▸ INSTRUCTIONS TO FOLLOW
Repeat the stretch of entries below from the line with "The height and width of the screenshot is (877, 1372)." through the line with "Given: Open the Maturity". Include both ends and add nothing.

━━━━━━━━

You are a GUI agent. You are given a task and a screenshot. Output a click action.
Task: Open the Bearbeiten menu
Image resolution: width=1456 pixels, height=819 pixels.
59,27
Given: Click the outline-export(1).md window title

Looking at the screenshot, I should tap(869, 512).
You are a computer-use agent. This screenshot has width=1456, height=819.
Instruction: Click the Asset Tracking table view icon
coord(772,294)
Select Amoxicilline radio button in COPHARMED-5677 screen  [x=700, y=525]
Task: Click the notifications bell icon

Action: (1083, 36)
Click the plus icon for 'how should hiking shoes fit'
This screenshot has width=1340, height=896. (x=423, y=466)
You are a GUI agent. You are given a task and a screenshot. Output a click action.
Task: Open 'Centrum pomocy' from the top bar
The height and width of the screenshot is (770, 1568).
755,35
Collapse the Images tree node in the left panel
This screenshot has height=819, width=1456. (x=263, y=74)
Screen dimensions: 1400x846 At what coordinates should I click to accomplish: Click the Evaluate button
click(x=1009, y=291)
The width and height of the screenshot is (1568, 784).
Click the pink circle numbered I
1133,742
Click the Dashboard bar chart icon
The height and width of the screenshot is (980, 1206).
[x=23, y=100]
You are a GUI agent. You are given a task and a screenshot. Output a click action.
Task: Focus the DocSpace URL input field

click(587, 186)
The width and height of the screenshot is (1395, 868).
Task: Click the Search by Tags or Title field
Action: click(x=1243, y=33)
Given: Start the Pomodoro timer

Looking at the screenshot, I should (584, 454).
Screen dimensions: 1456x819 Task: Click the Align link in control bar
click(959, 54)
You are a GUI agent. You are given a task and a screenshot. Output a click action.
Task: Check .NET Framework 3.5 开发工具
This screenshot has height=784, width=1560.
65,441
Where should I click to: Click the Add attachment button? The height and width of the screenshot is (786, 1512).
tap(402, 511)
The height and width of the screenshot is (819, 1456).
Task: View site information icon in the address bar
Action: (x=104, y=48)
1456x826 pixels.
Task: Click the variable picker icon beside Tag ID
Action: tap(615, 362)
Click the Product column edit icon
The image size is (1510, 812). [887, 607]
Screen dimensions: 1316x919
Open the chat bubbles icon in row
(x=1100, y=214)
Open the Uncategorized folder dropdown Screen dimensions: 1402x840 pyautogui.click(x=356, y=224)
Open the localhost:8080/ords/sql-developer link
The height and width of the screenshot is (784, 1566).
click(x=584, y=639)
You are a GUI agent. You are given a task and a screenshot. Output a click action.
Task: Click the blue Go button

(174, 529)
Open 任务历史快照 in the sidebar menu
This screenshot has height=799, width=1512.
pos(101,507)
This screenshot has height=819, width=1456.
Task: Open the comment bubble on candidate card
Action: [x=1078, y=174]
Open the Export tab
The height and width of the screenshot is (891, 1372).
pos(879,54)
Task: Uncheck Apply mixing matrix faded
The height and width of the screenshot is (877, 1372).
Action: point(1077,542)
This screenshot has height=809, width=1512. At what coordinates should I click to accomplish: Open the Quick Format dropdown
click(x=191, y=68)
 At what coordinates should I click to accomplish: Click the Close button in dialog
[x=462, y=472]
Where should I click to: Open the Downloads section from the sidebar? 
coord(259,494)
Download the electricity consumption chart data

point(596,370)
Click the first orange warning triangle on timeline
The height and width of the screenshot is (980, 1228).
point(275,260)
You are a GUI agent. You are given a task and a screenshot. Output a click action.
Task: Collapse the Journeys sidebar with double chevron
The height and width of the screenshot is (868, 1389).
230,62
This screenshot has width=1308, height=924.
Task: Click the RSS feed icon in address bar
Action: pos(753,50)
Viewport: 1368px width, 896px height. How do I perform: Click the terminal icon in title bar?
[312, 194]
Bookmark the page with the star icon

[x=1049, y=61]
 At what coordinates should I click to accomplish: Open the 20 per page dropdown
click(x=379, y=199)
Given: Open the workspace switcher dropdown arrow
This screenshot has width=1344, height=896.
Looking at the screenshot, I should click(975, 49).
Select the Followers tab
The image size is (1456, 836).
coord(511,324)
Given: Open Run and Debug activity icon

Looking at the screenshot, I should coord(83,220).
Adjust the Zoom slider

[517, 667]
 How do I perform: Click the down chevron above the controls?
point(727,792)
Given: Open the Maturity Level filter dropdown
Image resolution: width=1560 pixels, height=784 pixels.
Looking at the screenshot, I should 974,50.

━━━━━━━━

▸ TASK OUTPUT
The height and width of the screenshot is (877, 1372).
Action: point(1077,542)
This screenshot has height=809, width=1512. At what coordinates should I click to accomplish: Open the Quick Format dropdown
click(x=191, y=68)
 At what coordinates should I click to accomplish: Click the Close button in dialog
[x=462, y=472]
Where should I click to: Open the Downloads section from the sidebar? 
coord(259,494)
Download the electricity consumption chart data

point(596,370)
Click the first orange warning triangle on timeline
The height and width of the screenshot is (980, 1228).
point(275,260)
You are a GUI agent. You are given a task and a screenshot. Output a click action.
Task: Collapse the Journeys sidebar with double chevron
The height and width of the screenshot is (868, 1389).
230,62
This screenshot has width=1308, height=924.
Task: Click the RSS feed icon in address bar
Action: pos(753,50)
Viewport: 1368px width, 896px height. How do I perform: Click the terminal icon in title bar?
[312, 194]
Bookmark the page with the star icon

[x=1049, y=61]
 At what coordinates should I click to accomplish: Open the 20 per page dropdown
click(x=379, y=199)
Given: Open the workspace switcher dropdown arrow
This screenshot has width=1344, height=896.
Looking at the screenshot, I should click(975, 49).
Select the Followers tab
The image size is (1456, 836).
coord(511,324)
Given: Open Run and Debug activity icon

Looking at the screenshot, I should coord(83,220).
Adjust the Zoom slider

[517, 667]
 How do I perform: Click the down chevron above the controls?
point(727,792)
Given: Open the Maturity Level filter dropdown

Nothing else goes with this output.